19 · Test‑Suite Overview — Stella Ops

(v2.0 — 12 Jul 2025)

Purpose — Describe the multi‑layer automated‑test strategy that guards Stella Ops’ five‑second performance promise, security posture and API stability, and show how each layer maps to CI gates and release criteria.

0 Table of Contents

Test‑pyramid at a glance
Layer definitions & tooling
Directory & naming conventions
CI workflows & failure policy
Quality gates & coverage budgets
Evidence retention & auditability
Local developer quick‑start
Flaky‑test triage & escalation
Change log

1 Test‑pyramid at a glance

Layer	Framework(s)	Scope	CI frequency
Unit	xUnit + FluentAssertions	Pure C# methods, guard clauses, mapping	Every PR
Mutation	Stryker.NET	Critical algorithm branches	Nightly
Static analysis	CodeQL, Semgrep	OWASP, injection, secrets	Every PR
Integration	Testcontainers + xUnit	Redis, Trivy exec, plug‑in hot‑load	Every PR
Quota / throttle	Testcontainers + Clock‑mock	333‑scan counter, 5 s & 60 s retry‑after headers	Every PR
End‑to‑End (UI)	Playwright C#	Login, scan list, mute flow	Merge→main
Performance	Hyperfine + K6	P95 latency, 40 rps throughput	Nightly
Security DAST	OWASP ZAP baseline	TLS headers, auth, XSS	Nightly + RC
Chaos / Resilience	Pumba & Toxiproxy	Redis latency, container kill	Weekly
Compliance smoke	Spectral + JSON‑Schema	SBOM & API payloads	Every PR
Token validity	xUnit + ClockMock	Expiry warning, OUK update refresh, `/token/offline` flow	Every PR

2 Layer definitions & tooling

2.1 Unit

Target ≥ 80 % line and ≥ 60 % branch coverage (coverlet + ReportGenerator).
Naming: Method_ShouldExpected_WhenCondition.

2.2 Mutation

Stryker.NET runs only on projects tagged critical‑logic=true in Directory.Build.props.
Threshold: ≥ 60 % mutation score; red build < 55 %.

2.3 Integration

RedisTestcontainer, TrivyServerTestcontainer, TestcontainersNetwork for realistic wiring.
Each test cleans keys and volumes; parallelisable.
Quota & throttle tests (new) — spin up Redis container, fix system clock to just before UTC midnight, hammer /scan with a stub token to validate:
1. Counter hits 200 → header X‑Stella‑Quota‑Remaining: 133; banner socket event emitted. Delay of 5 secs is added.
2. Counter hits 333 → Delay of 60 secs is added.
3. At UTC midnight rollover key expires → counter resets to 0.

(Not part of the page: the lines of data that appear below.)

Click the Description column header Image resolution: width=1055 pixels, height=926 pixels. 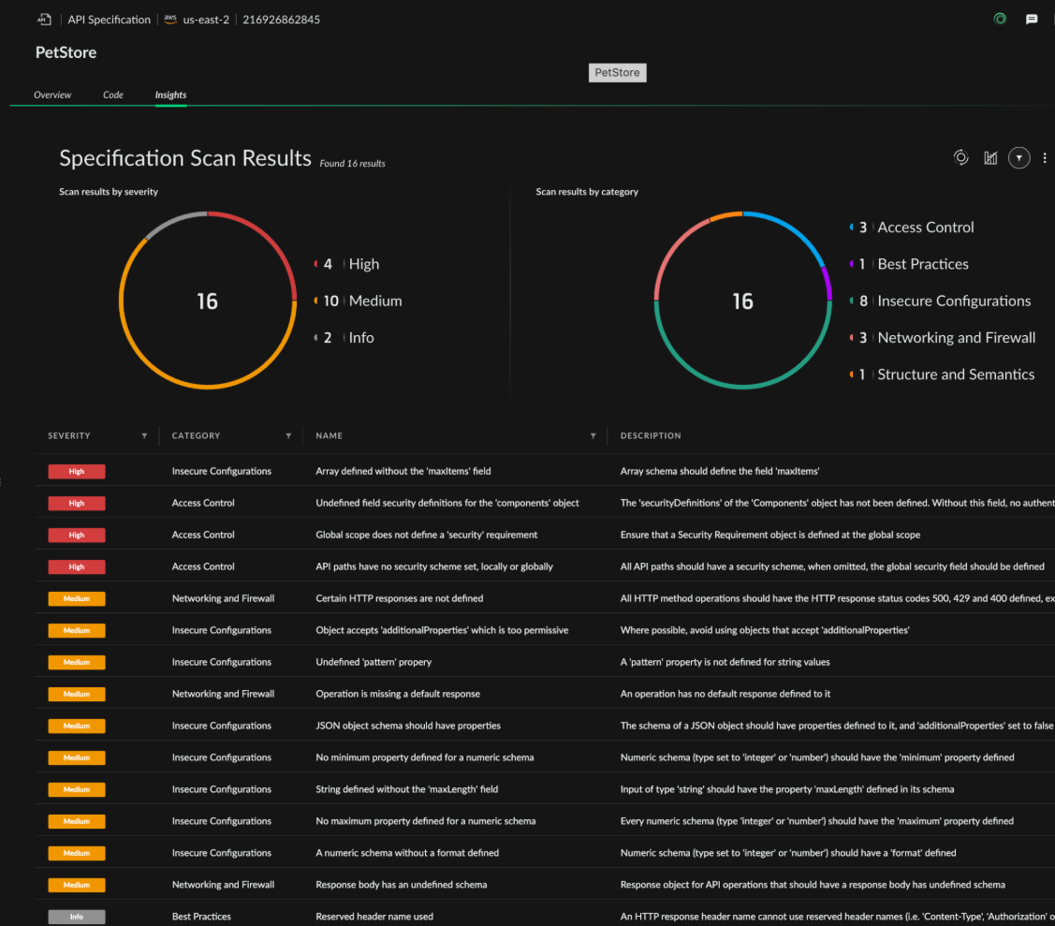tap(651, 436)
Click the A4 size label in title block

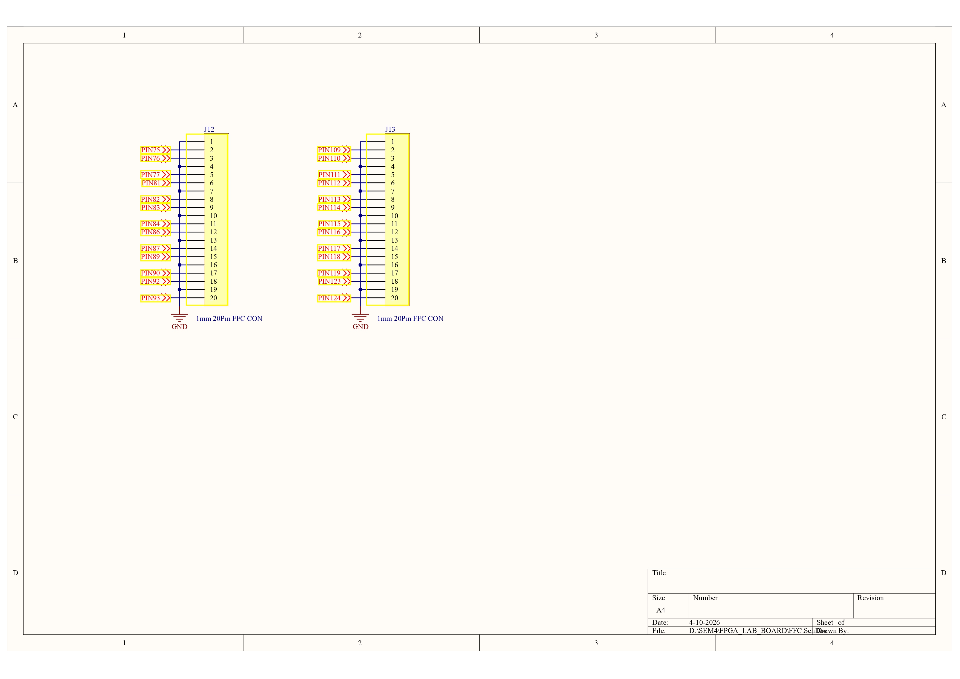click(661, 610)
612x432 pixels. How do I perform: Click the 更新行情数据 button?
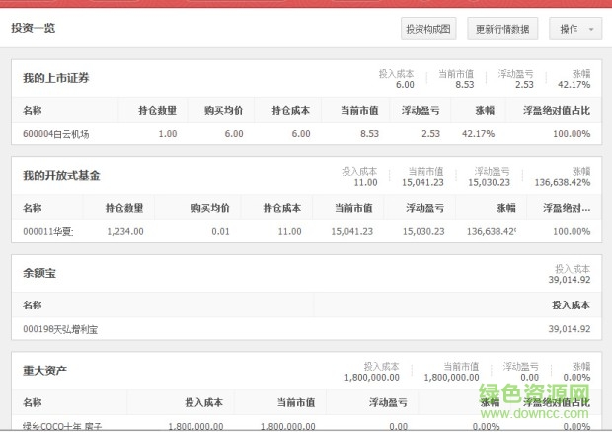[x=503, y=29]
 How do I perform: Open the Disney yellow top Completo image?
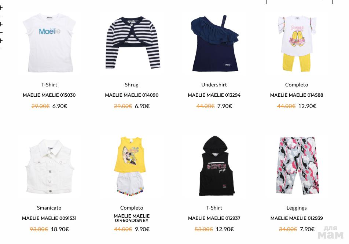point(132,167)
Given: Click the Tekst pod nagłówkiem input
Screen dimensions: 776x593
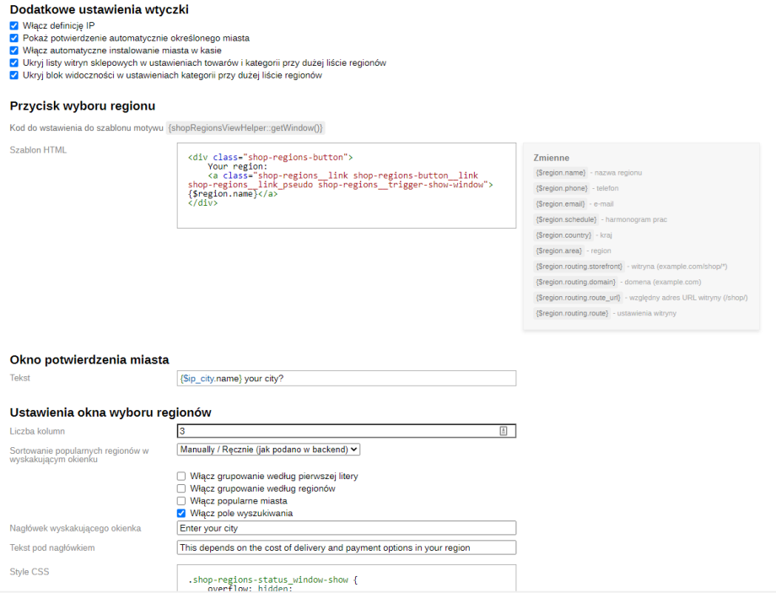Looking at the screenshot, I should [x=346, y=547].
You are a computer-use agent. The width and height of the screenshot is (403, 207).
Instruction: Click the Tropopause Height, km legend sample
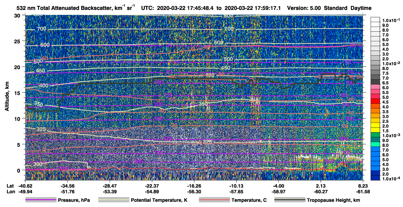pyautogui.click(x=290, y=200)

### 2.4 Quota / throttle layer (explicit)

Uses the same fixture but runs in isolation to keep CI time predictable.
Fails the pipeline if any of the four behaviours above mis‑fires.

2.4 End‑to‑End

API suite asserts presence of X‑Stella‑Quota‑Remaining on every successful /scan.
API suite uses async httpx for accurate latency numbers.
UI suite uses Playwright headless Chromium; Lighthouse a11y snapshot recorded.

2.5 Performance

Hyperfine measures CLI workflows (SBOM_LOCAL, SBOM_REMOTE, IMAGE_WARM).
K6 hits /scan at 40 rps for 3 min; checks P95 ≤ 5 s and error‑rate = 0.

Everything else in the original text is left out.